_Text:_
========================================
Its a perfect setup.

1) Pick a minority with an easily identifiable physical trait (so your beat
cops don't have to be too bright)

2) Encourage a set of behaviors through entertainment culture that are unique
to them, easily identifiable, and just distasteful enough to garner popular
support against them without destabilizing society.

3) Arrest them en-mass and incarcerate them in private prisons.

4) Hella-profit. Channel a portion back to #2. Repeat.

------
b-man
If anyone is interested in digging further in the subject, I highly recommend
this documentary[1].

[1] War on Drugs (The Prison Industrial Complex) --
[http://video.google.com/videoplay?docid=864268000924014458&#...</a>

------
TGJ
The only power any government has is the power to crack down on criminals.
Well, when there aren't enough criminals, one makes them. One declares so many
things to be a crime that it becomes impossible for men to live without
breaking laws. Ayn Rand

How many laws are really necessary? It's like hate crimes. Is not every crime
a hate crime of some sort? Do we really need a specific hate crime? No. But
what is happening is the public crying out for the government to do something
about the crime in the nation. Since the government cannot take any proactive
action the only thing left is to make more laws.
========================================
_Dataset records:_
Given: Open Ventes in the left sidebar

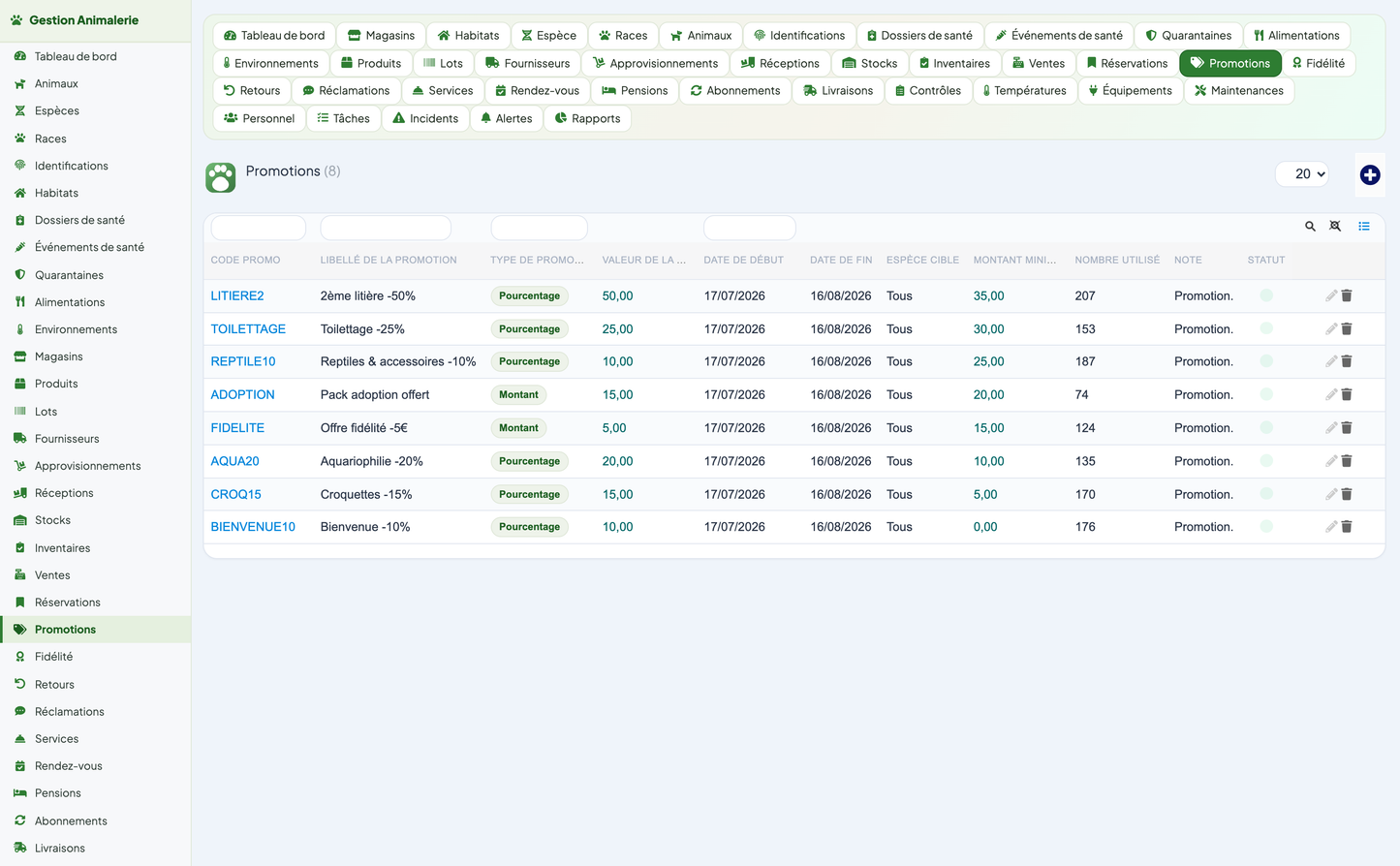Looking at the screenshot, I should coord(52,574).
========================================
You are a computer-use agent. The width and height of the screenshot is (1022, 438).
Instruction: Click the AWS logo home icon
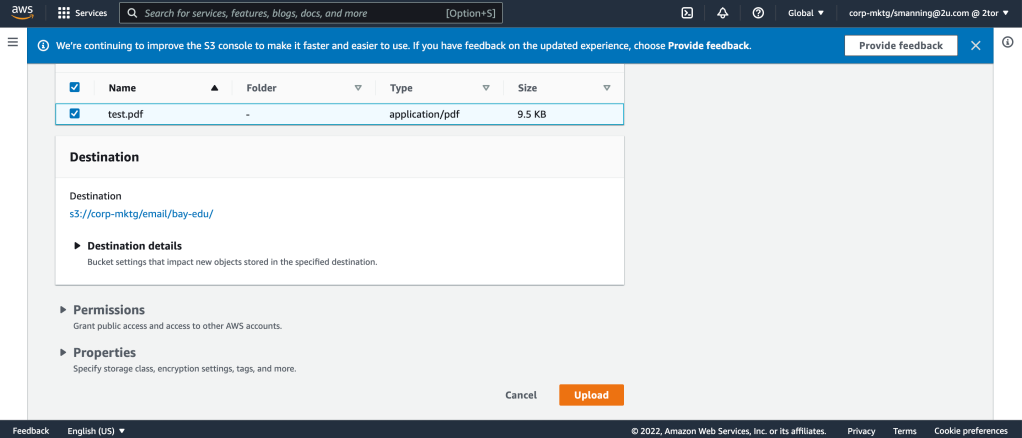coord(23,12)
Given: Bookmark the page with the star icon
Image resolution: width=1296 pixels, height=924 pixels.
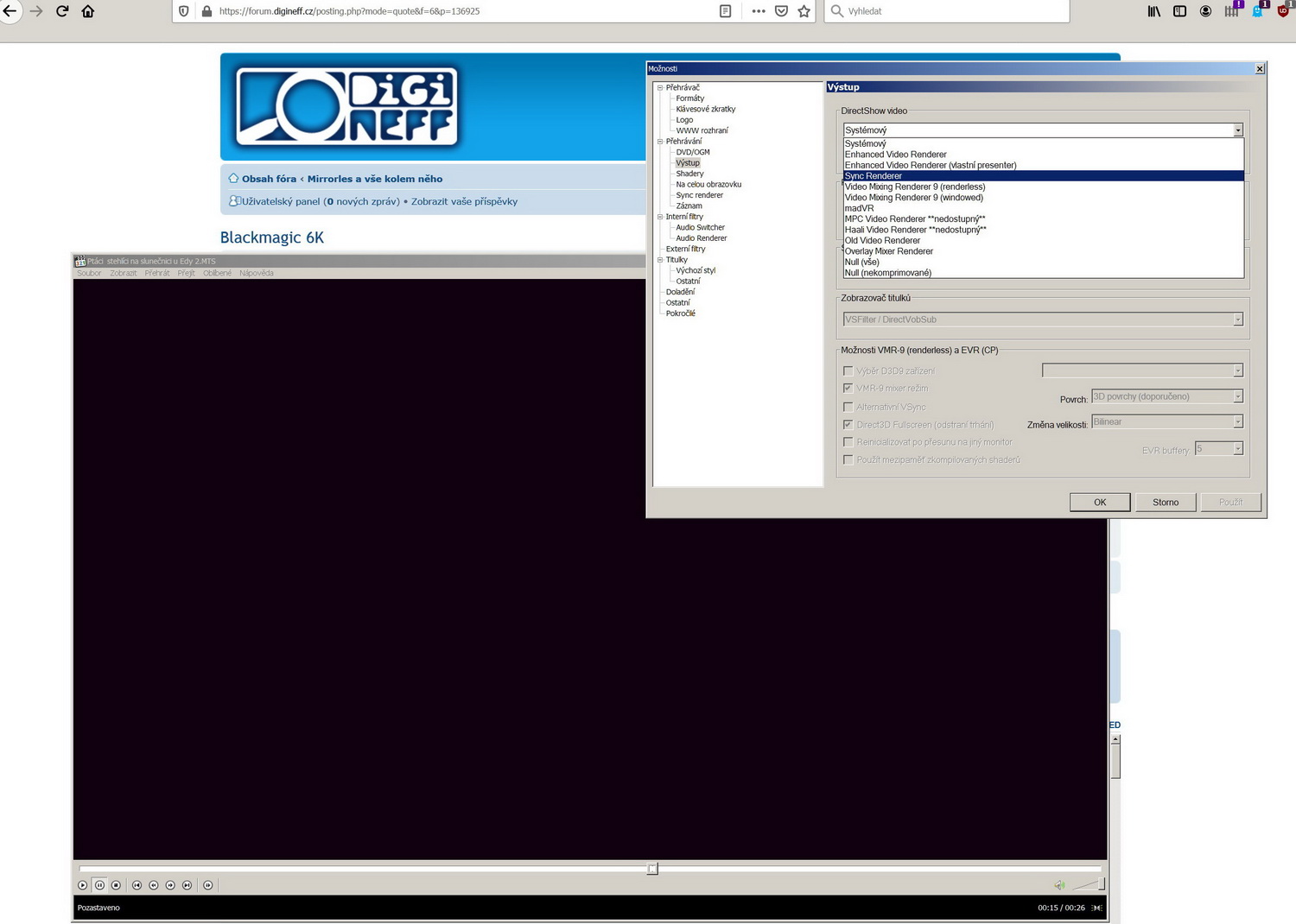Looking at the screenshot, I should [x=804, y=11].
========================================
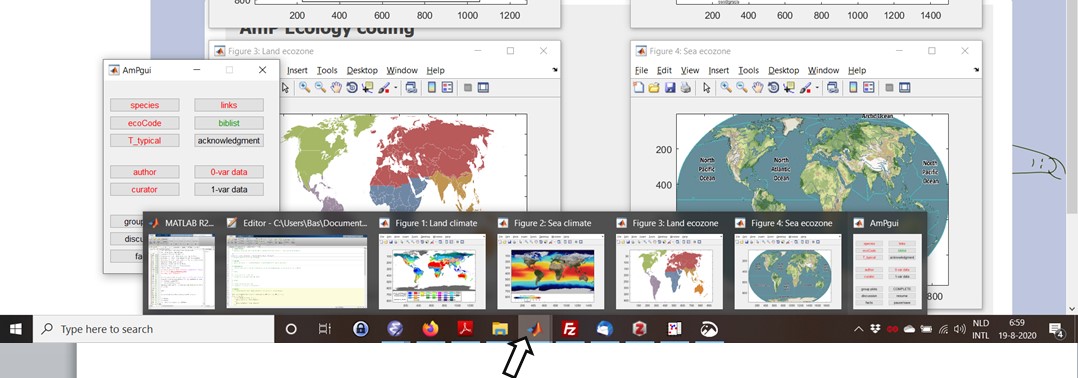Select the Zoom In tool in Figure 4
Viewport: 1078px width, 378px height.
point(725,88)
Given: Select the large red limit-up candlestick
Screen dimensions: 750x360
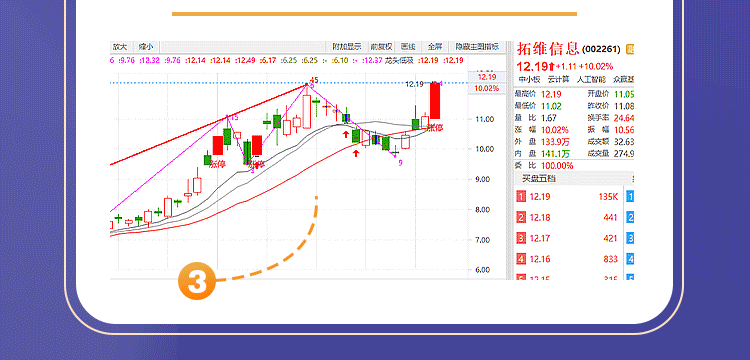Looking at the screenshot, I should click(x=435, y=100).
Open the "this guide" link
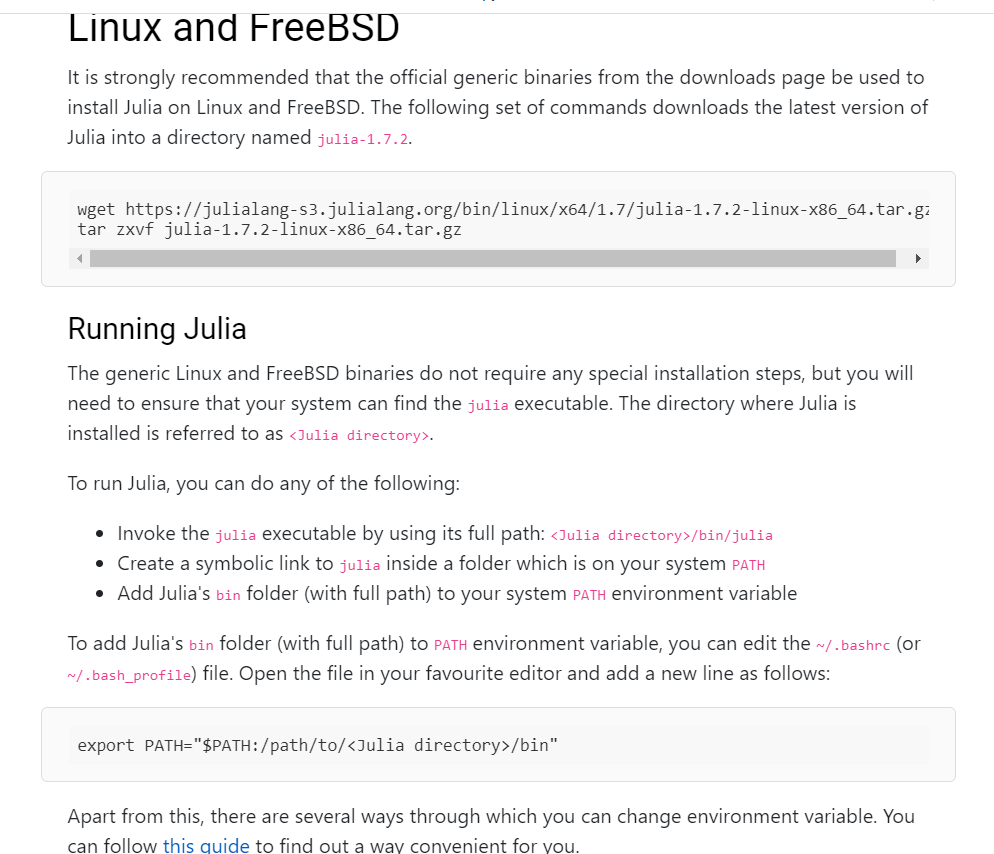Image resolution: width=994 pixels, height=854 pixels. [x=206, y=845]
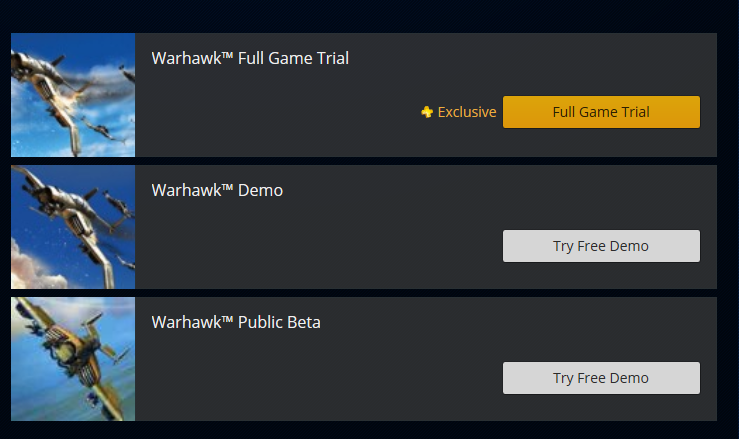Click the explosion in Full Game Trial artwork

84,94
========================================
_Exercise brief:_ Copy everything in the prison thread from "Its a perfect" down to "to #2. Repeat.", word for word.

_Expected output:_
Its a perfect setup.

1) Pick a minority with an easily identifiable physical trait (so your beat
cops don't have to be too bright)

2) Encourage a set of behaviors through entertainment culture that are unique
to them, easily identifiable, and just distasteful enough to garner popular
support against them without destabilizing society.

3) Arrest them en-mass and incarcerate them in private prisons.

4) Hella-profit. Channel a portion back to #2. Repeat.